**DATA FOR THIS TASK**
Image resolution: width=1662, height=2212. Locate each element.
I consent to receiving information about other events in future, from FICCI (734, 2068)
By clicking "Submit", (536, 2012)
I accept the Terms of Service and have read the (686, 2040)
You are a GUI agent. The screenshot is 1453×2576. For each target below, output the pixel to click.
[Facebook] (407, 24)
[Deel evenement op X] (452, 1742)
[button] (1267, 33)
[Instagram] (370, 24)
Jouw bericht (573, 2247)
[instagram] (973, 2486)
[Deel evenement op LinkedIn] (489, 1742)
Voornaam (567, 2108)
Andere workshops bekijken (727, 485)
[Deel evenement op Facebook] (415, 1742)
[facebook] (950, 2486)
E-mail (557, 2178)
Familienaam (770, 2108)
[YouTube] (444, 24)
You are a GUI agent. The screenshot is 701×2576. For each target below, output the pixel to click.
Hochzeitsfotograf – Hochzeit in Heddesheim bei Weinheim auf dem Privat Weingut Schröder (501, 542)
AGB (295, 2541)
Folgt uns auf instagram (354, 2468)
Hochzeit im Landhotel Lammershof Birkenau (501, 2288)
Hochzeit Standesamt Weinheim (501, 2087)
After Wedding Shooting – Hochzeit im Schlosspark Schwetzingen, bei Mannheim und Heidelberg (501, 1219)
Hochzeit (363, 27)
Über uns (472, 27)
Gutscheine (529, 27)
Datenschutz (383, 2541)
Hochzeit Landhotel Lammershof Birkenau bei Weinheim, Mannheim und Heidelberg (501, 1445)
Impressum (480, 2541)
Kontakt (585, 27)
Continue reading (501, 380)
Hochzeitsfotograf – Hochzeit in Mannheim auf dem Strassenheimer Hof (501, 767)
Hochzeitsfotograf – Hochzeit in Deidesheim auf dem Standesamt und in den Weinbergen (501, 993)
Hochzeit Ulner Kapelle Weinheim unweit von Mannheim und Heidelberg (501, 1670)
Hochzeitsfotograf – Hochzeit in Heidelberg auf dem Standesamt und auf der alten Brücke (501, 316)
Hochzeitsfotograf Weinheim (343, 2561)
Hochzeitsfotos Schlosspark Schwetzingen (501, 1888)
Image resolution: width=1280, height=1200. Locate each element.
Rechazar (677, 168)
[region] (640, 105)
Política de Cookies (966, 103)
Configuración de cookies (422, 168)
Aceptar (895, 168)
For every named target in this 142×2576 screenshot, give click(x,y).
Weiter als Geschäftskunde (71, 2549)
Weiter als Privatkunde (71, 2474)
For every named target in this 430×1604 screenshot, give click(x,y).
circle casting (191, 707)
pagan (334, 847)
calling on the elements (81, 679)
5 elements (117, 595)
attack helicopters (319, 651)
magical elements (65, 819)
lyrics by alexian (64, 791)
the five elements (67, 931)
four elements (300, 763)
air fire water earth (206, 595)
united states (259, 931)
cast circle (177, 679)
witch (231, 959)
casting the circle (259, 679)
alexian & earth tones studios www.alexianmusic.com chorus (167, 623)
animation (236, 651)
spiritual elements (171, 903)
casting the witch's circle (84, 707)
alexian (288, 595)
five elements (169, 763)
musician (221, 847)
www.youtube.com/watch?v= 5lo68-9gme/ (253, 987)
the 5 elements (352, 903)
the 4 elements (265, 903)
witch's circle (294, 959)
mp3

**ACTION ITEM**
Copy each line of the data exactly, leaving nothing out.

**WRITTEN REPLY**
Image resolution: width=1662, height=2212. Locate each element.
I consent to receiving information about other events in future, from FICCI (734, 2068)
By clicking "Submit", (536, 2012)
I accept the Terms of Service and have read the (686, 2040)
You are a GUI agent. The screenshot is 1453×2576. For each target below, output the pixel to click.
[Facebook] (407, 24)
[Deel evenement op X] (452, 1742)
[button] (1267, 33)
[Instagram] (370, 24)
Jouw bericht (573, 2247)
[instagram] (973, 2486)
[Deel evenement op LinkedIn] (489, 1742)
Voornaam (567, 2108)
Andere workshops bekijken (727, 485)
[Deel evenement op Facebook] (415, 1742)
[facebook] (950, 2486)
E-mail (557, 2178)
Familienaam (770, 2108)
[YouTube] (444, 24)
You are a GUI agent. The screenshot is 701×2576. For each target below, output the pixel to click.
Hochzeitsfotograf – Hochzeit in Heddesheim bei Weinheim auf dem Privat Weingut Schröder (501, 542)
AGB (295, 2541)
Folgt uns auf instagram (354, 2468)
Hochzeit im Landhotel Lammershof Birkenau (501, 2288)
Hochzeit Standesamt Weinheim (501, 2087)
After Wedding Shooting – Hochzeit im Schlosspark Schwetzingen, bei Mannheim und Heidelberg (501, 1219)
Hochzeit (363, 27)
Über uns (472, 27)
Gutscheine (529, 27)
Datenschutz (383, 2541)
Hochzeit Landhotel Lammershof Birkenau bei Weinheim, Mannheim und Heidelberg (501, 1445)
Impressum (480, 2541)
Kontakt (585, 27)
Continue reading (501, 380)
Hochzeitsfotograf – Hochzeit in Mannheim auf dem Strassenheimer Hof (501, 767)
Hochzeitsfotograf – Hochzeit in Deidesheim auf dem Standesamt und in den Weinbergen (501, 993)
Hochzeit Ulner Kapelle Weinheim unweit von Mannheim und Heidelberg (501, 1670)
Hochzeitsfotograf – Hochzeit in Heidelberg auf dem Standesamt und auf der alten Brücke (501, 316)
Hochzeitsfotograf Weinheim (343, 2561)
Hochzeitsfotos Schlosspark Schwetzingen (501, 1888)
Image resolution: width=1280, height=1200. Locate each element.
Rechazar (677, 168)
[region] (640, 105)
Política de Cookies (966, 103)
Configuración de cookies (422, 168)
Aceptar (895, 168)
For every named target in this 142×2576 screenshot, give click(x,y).
Weiter als Geschäftskunde (71, 2549)
Weiter als Privatkunde (71, 2474)
For every named target in this 430×1604 screenshot, give click(x,y).
circle casting (191, 707)
pagan (334, 847)
calling on the elements (81, 679)
5 elements (117, 595)
attack helicopters (319, 651)
magical elements (65, 819)
lyrics by alexian (64, 791)
the five elements (67, 931)
four elements (300, 763)
air fire water earth (206, 595)
united states (259, 931)
cast circle (177, 679)
witch (231, 959)
casting the circle (259, 679)
alexian & earth tones studios www.alexianmusic.com chorus (167, 623)
animation (236, 651)
spiritual elements (171, 903)
casting the witch's circle (84, 707)
alexian (288, 595)
five elements (169, 763)
musician (221, 847)
www.youtube.com/watch?v= 5lo68-9gme/ (253, 987)
the 5 elements (352, 903)
the 4 elements (265, 903)
witch's circle (294, 959)
mp3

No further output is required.